(Excerpt to read)
Then define a NamedTuple to conveniently store the structured text and metadata.

In [2]:
fields = 'id dialect title informant place text'

Text = collections.namedtuple('Text', fields)

In order to structure the text files into meaningful elements, such as metadata (titles, authors/informants, places, verse numbers) and texts, verses, words, and other symbols, we have to recognize some patterns that are either present in the formatting of the Word files, or generated by the conversion to text by AbiWord.

The patterns are different for the Barwar and Urmi texts. We use regular expressions to recognize the patterns.

In [3]:
# Verse numbers are one or more digits in parentheses
re_verse_no = re.compile('\s*(\([0-9]+\))\s*')

# Footnotes start with a space after a newline,
# and in our cases end with the first full stop.
# If a footnote would contain more full stops,
# I do not know how we could recognize the end.
re_footnote = re.compile('^ [^.]*\.')

# Regexes for Barwar texts
# Title contains identifier (e.g. 'A1') followed by
# at least one TAB character, and the title.
re_title = re.compile('^([ABCD][0-9]+) *[\t]+(.*\S)\s*$')
# The informant line starts with 'Informant: ', followed
# by the informant name, and in parentheses the place.
re_info = re.compile('^Informant: (.*) \((.*)\)\s*$')

# Regexes for Urmi texts
# Heading only contains identifier (e.g. 'A 1' or 'B2').
re_heading = re.compile('^([AB]\s*[0-9]+)\s*$')
# title_info line contains Title, and in parentheses
# the informant name followed by a comma, and the place
re_title_info = re.compile('^(.*\S)\s*\(([^,]*), (.*)\)\s*$')
# Ignore other lines with only capitalized text and/or numbers
re_ignore = re.compile('^[A-Z][A-Z0-9 ]+\s*$')
# Version regex is for a special case in Urmi text A35
re_version = re.compile('^(Version [0-9]+): (.*) \((.*)\)\s*$')

(Dataset entries)
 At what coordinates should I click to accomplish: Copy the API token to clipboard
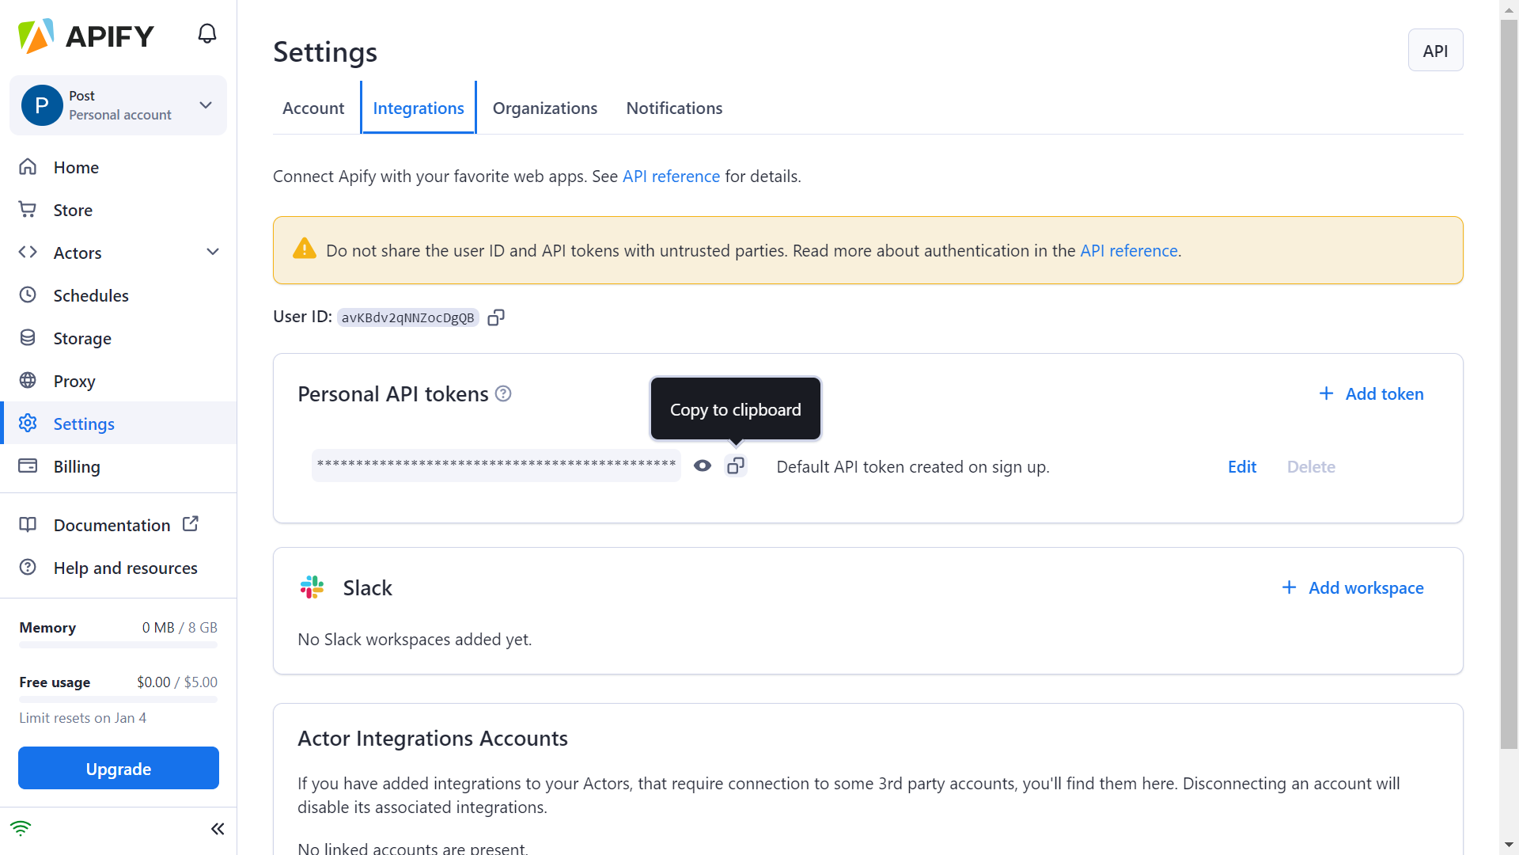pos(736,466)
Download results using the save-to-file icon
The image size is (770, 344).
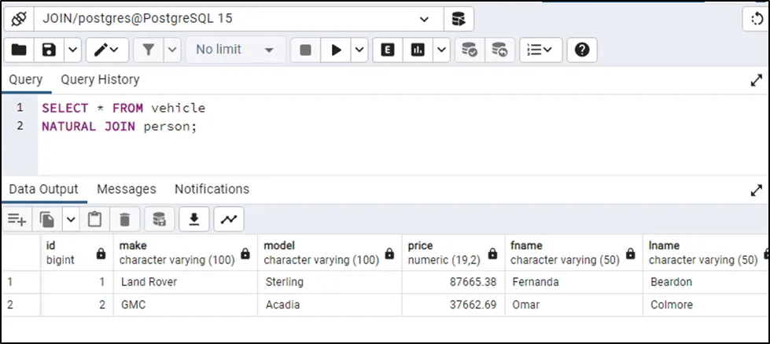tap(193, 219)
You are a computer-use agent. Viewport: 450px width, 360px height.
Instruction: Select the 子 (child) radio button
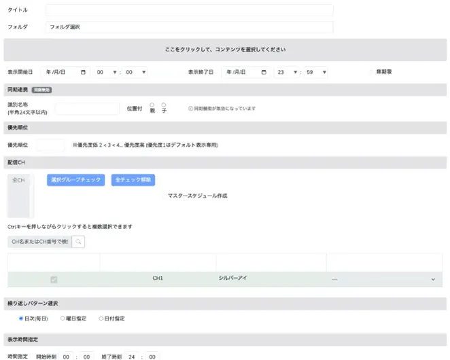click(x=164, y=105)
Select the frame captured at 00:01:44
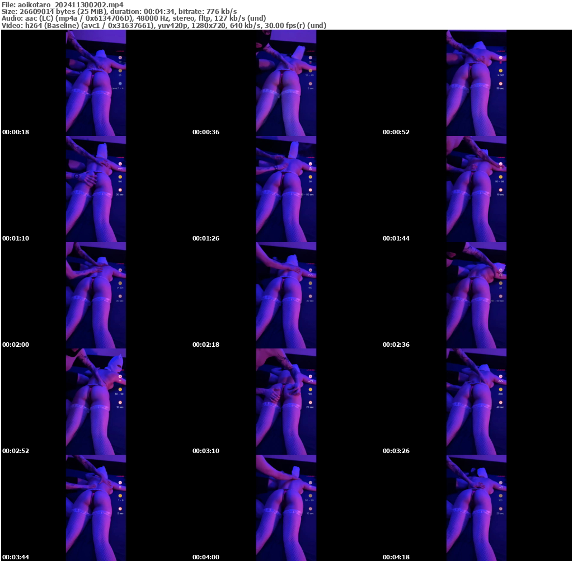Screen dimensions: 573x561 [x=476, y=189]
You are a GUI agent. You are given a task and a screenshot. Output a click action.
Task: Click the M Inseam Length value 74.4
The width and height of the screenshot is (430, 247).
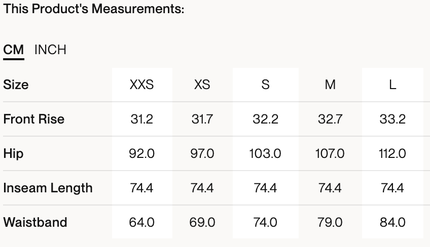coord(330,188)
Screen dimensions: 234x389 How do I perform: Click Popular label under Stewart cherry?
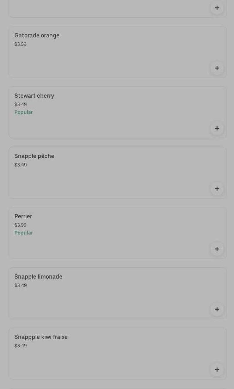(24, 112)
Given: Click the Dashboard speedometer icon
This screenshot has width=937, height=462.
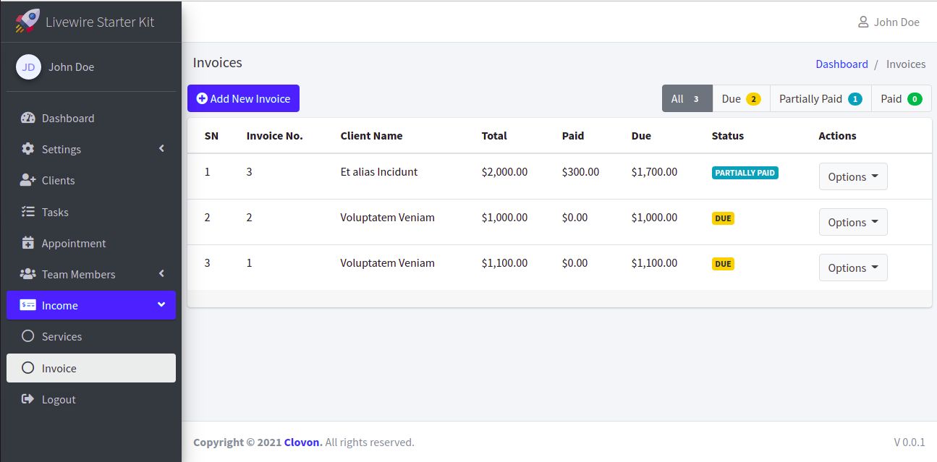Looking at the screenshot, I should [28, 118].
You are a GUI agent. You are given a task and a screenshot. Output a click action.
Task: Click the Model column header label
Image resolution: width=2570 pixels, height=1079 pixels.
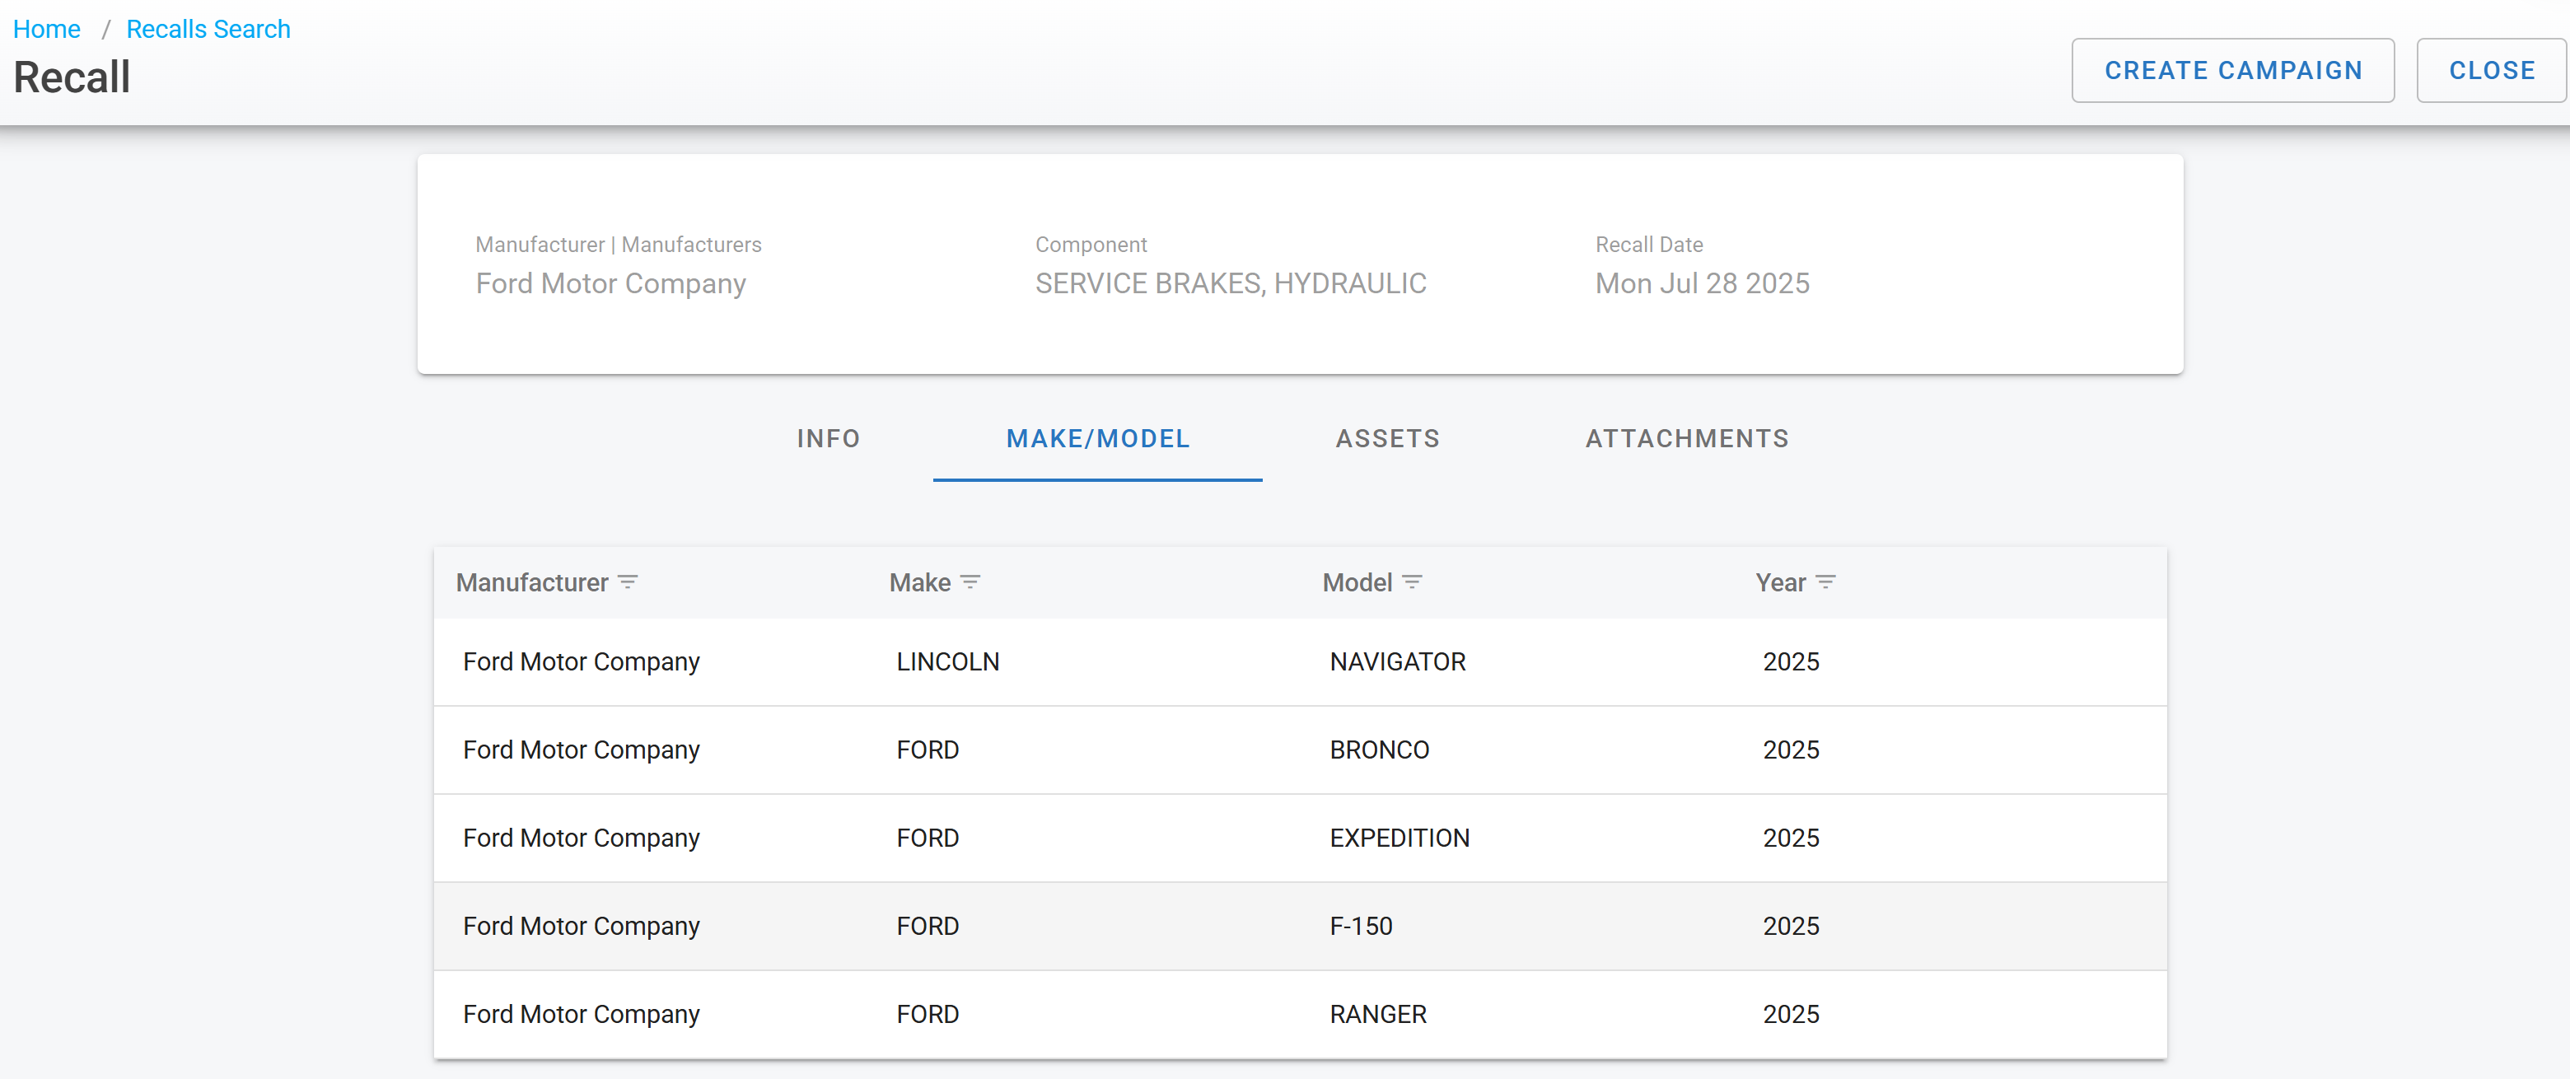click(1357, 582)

(Task set)
(A) In the parsing excerpt, what marks the end of a footnote?
(B) Can you sum up the parsing excerpt in two sentences?
Leave the rows aside; they play no part here.

(Answers per task)
(A) The first full stop.

(B) A NamedTuple with the fields id, dialect, title, informant, place and text is defined to store the structured text and metadata. Since the patterns in the Word files and their AbiWord conversion differ between the Barwar and Urmi texts, regular expressions are used to recognize verse numbers, footnotes, titles, informant lines and other lines in each.